Hoy me han dado a conocer al bebe, Alberto. Marta, acerca cuidadosamente al
niño, para que lo huela mientras que me habla con tranquilidad. En mi cerebro
se despierta algo que yo creía que había muerto: Mi instinto de protección.
Olisqueo a esa cría de humano, sus restos de calostros mezclados con otros
olores e intento limpiarlo con la lengua, mientras la madre me acaricia la
cabeza.
Ya gatea y me da mucho trabajo,
siguiéndole a todas partes. Salvo cuando lo meten en una especie de jaula,
entonces me acuesto a su lado y permanezco tendida mientras se mueve a cuatro patas e intenta levantarse.
Hace unos días me ha empezado a tirar sus juguetes por encima de la cerca.
Entre ellos iba un zapato. Huele a él. Desde entonces permanece dentro de mi
camastro. Marta no ha insistido mucho en quitármelo.
Es el día del campo, busco mi
cadena y se la entrego a Pedro, moviendo efusivamente el rabo. Me da unas
palmaditas en la cabeza y salto al coche.
Corro, juego sin descuidar al
niño. Ahora Pedro y Marta duermen echamos sobre una manta. Yo me tumbo
apoyándome en las piernas de ella. El pequeño descansa en una hamaca.
Me despierto de golpe. Algo va
mal. Se me eriza el pelo del lomo y las orejas se me ponen tensas. Miro hacia
donde duerme Alberto. Las correas están sueltas, el niño no está. Mis oídos se
agudizan buscando algún ruido que le delate, mientras mis ojos en unos segundos
le descubren Se dirige hacia el río, con
la inconsciencia de un cachorro.
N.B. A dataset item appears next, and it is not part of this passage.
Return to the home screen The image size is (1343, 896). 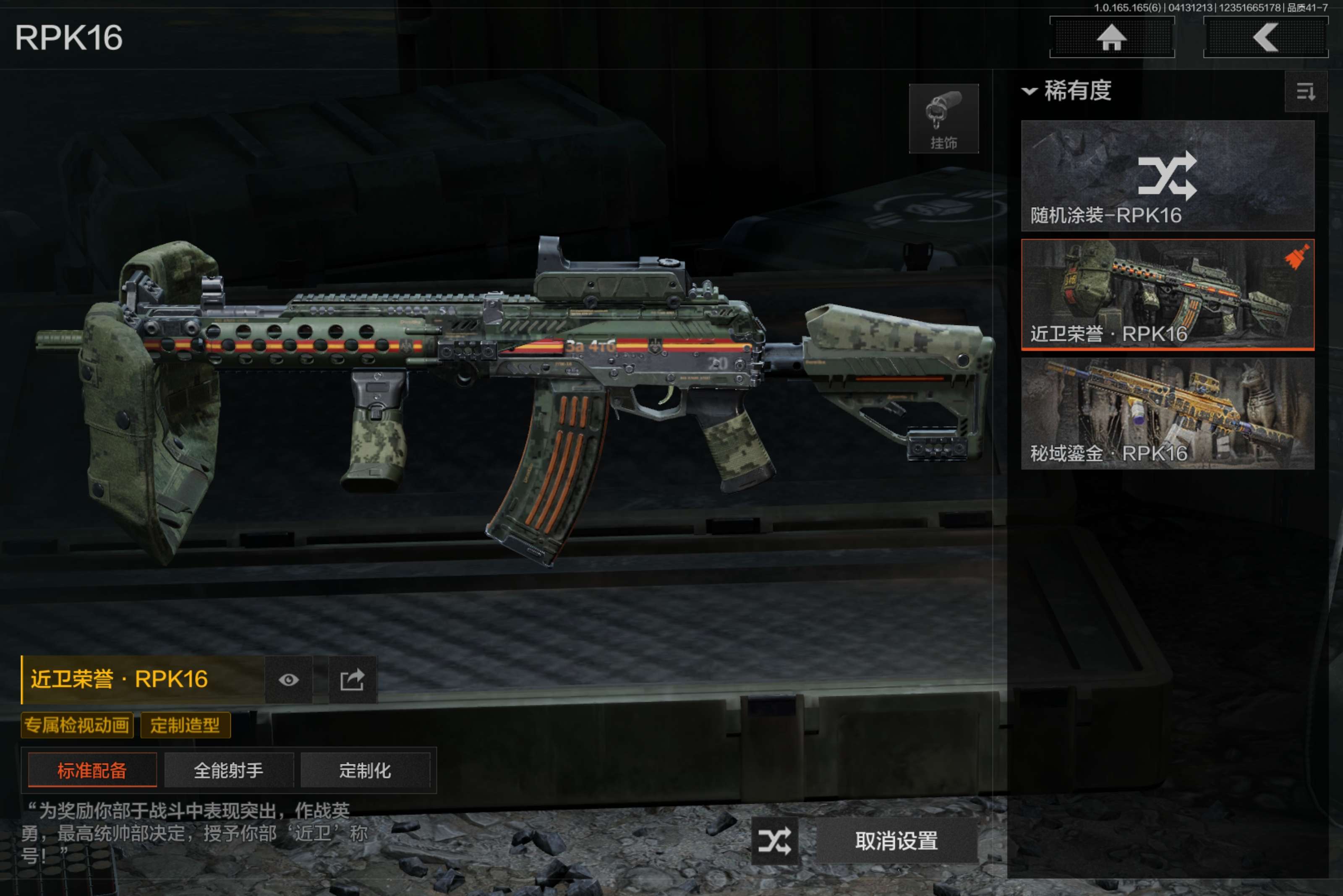click(x=1111, y=38)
Le ladro
con angustia y corro hacia él. Me pongo entre el agua y el bebé y empiezo a
empujarle con el hocico. Él se resiste atraído por el ruido de la corriente. No
tengo más remedio que abrir mis fauces y enganchar su ropa con mis dientes.
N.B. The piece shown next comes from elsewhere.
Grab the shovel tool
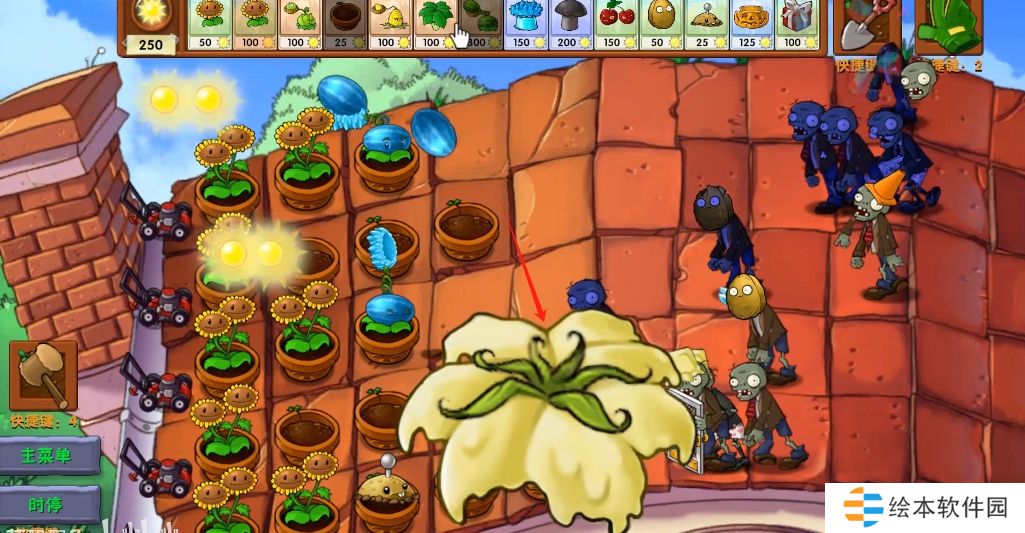Screen dimensions: 1025x533 coord(865,26)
Para mí su cuerpo no pesa y comienzo a caminar. Al ver a Marta me detengo
asustada, no quiero que piense que le quiero hacer daño al niño. Me extiende
sus brazos que están temblado y le deposito a su hijo suavemente. Ella empieza
a llorar, yo estoy agachada con las orejas retraídas, me lamo despacio el
hocico y el rabo pegado entre las patas se mueve lentamente. Llega Pedro, coge
a Alberto y empieza a besarlo.
Marta me mira, su expresión ha
cambiado de angustia a ansiedad. Yo estoy tumbada, la observo con cierto temor.
Le escucho llamarme sin que apenas le salga la voz del cuerpo. Me acerco
cautelosamente, mis orejas caídas, entonces me acaricia y llora
compulsivamente. Yo me despego un poco para lamerle la cara, mientras mi rabo
se agita alegremente.
Se queda abrazada a mí durante
largo tiempo mientras yo intento calmarla.